## Problem Description and Formulation

The GameShop owner wants to attract at least 200 customers into the store daily by selling two video games, Kommand and Kontrol, at a discount. The goal is to minimize the cost while meeting the customer attraction target.

Let's define the decision variables:

* \(x\): number of units of Kommand game to stock daily
* \(y\): number of units of Kontrol game to stock daily

The objective is to minimize the total cost, which includes the cost of purchasing the games and the cost of selling them.

## Cost and Constraints

1. **Cost of purchasing the games**: The GameShop owner pays $14 and $8 for each unit of Kommand and Kontrol, respectively. The total purchasing cost is \(14x + 8y\).
2. **Cost of selling the games**: The GameShop incurs a cost of $11 and $3 for each unit of Kommand and Kontrol sold, respectively. The total selling cost is \(11x + 3y\).
3. **Total budget constraint**: The GameShop has a maximum daily budget of $500 for this sales campaign. The total cost (purchasing + selling) must not exceed this budget: \(14x + 8y + 11x + 3y \leq 500\).
4. **Customer attraction constraint**: The GameShop wants to attract at least 200 customers. Each unit of Kommand attracts 20 fans, and each unit of Kontrol attracts 5 fans. The total number of customers attracted must be at least 200: \(20x + 5y \geq 200\).
5. **Non-negativity constraints**: The number of units of each game to stock daily cannot be negative: \(x \geq 0, y \geq 0\).
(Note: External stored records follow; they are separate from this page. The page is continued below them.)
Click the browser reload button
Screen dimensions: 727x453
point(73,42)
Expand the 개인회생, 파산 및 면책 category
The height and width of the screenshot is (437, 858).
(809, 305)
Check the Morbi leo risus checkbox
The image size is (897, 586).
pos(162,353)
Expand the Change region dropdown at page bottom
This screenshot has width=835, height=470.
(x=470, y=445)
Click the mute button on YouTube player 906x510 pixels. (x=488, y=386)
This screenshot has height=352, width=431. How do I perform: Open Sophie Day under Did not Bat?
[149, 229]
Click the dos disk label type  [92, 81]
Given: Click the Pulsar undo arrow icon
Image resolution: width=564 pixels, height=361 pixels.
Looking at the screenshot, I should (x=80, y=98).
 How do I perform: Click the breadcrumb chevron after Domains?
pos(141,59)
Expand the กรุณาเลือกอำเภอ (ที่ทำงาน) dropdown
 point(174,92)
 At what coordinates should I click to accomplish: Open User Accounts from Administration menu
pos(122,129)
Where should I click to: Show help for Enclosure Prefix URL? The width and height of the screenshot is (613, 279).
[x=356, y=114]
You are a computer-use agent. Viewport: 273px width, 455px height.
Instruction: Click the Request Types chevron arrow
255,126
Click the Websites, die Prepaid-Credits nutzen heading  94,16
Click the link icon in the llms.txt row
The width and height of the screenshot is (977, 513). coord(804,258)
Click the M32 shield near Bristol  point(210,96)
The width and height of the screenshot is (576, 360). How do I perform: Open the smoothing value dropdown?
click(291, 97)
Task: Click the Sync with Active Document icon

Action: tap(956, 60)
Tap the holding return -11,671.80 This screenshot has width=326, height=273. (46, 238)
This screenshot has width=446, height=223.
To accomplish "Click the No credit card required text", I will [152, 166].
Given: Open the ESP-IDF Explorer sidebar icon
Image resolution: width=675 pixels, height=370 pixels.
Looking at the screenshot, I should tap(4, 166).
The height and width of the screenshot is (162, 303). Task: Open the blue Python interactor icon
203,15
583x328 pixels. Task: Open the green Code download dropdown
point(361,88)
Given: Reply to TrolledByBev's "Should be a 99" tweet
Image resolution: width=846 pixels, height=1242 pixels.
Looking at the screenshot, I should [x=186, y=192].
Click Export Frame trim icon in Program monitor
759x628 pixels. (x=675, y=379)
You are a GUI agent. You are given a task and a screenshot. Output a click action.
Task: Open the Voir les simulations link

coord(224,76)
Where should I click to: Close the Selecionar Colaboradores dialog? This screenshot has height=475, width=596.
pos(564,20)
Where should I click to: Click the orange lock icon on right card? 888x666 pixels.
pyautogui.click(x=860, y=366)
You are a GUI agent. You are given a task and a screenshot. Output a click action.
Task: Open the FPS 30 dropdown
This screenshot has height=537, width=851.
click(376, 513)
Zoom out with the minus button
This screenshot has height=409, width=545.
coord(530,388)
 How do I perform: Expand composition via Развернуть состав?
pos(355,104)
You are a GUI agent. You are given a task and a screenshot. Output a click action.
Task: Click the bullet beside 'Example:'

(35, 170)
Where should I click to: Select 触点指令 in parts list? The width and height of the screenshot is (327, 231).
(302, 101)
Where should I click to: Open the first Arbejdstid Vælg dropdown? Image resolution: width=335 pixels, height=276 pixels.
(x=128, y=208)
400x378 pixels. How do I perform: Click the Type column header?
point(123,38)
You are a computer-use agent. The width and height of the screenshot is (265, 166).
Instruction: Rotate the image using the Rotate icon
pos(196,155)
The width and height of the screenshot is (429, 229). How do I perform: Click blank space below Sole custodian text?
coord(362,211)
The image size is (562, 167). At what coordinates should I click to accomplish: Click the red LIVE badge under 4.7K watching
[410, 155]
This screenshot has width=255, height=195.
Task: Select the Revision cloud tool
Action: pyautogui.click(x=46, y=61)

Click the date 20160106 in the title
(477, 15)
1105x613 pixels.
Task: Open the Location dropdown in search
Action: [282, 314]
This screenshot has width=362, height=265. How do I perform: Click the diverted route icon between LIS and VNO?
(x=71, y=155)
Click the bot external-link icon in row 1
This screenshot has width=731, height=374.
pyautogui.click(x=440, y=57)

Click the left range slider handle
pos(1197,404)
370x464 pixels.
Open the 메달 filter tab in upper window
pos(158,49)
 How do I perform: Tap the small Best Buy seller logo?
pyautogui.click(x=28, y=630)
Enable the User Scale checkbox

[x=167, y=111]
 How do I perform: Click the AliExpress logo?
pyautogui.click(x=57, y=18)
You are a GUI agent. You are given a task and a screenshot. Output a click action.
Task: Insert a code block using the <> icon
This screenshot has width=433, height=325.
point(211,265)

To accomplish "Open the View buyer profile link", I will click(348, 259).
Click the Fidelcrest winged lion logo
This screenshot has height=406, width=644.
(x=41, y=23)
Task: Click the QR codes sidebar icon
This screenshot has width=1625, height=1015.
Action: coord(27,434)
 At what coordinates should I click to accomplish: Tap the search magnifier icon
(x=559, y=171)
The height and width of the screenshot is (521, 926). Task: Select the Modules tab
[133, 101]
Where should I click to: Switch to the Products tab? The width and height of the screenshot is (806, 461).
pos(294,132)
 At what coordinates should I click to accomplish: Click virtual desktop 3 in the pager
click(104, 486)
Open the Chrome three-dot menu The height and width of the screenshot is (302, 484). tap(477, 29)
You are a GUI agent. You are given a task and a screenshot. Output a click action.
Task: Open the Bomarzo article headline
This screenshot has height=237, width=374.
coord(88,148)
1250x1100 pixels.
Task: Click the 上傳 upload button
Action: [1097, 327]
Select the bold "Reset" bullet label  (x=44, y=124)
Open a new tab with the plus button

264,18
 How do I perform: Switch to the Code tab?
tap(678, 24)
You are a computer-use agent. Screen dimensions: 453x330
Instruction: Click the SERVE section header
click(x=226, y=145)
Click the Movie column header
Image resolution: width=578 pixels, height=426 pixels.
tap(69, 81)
## Formulating the Optimization Problem

The optimization problem can be formulated as:

Minimize: \(14x + 8y + 11x + 3y = 25x + 11y\)

Subject to:

* \(25x + 11y \leq 500\) (total budget constraint)
* \(20x + 5y \geq 200\) (customer attraction constraint)
* \(x \geq 0, y \geq 0\) (non-negativity constraints)

## Gurobi Code

```python
import gurobi

def game_shop_optimization():
    # Create a new Gurobi model
    model = gurobi.Model()

    # Define the decision variables
    x = model.addVar(name="Kommand", lb=0, vtype=gurobi.GRB.CONTINUOUS)
    y = model.addVar(name="Kontrol", lb=0, vtype=gurobi.GRB.CONTINUOUS)

    # Define the objective function
    model.setObjective(25*x + 11*y, gurobi.GRB.MINIMIZE)

    # Add constraints
    model.addConstr(25*x + 11*y <= 500, name="budget_constraint")
    model.addConstr(20*x + 5*y >= 200, name="customer_attraction_constraint")

    # Optimize the model
    model.optimize()

    # Print the results
    if model.status == gurobi.GRB.OPTIMAL:
        print(f"Optimal solution: x = {x.varValue}, y = {y.varValue}")
        print(f"Minimum cost: {model.objVal}")
    else:
        print("No optimal solution found")

# Run the optimization
game_shop_optimization()
```

This code defines the optimization problem using Gurobi, solves it, and prints the optimal solution and the minimum cost. If no optimal solution is found, it indicates that the problem is infeasible.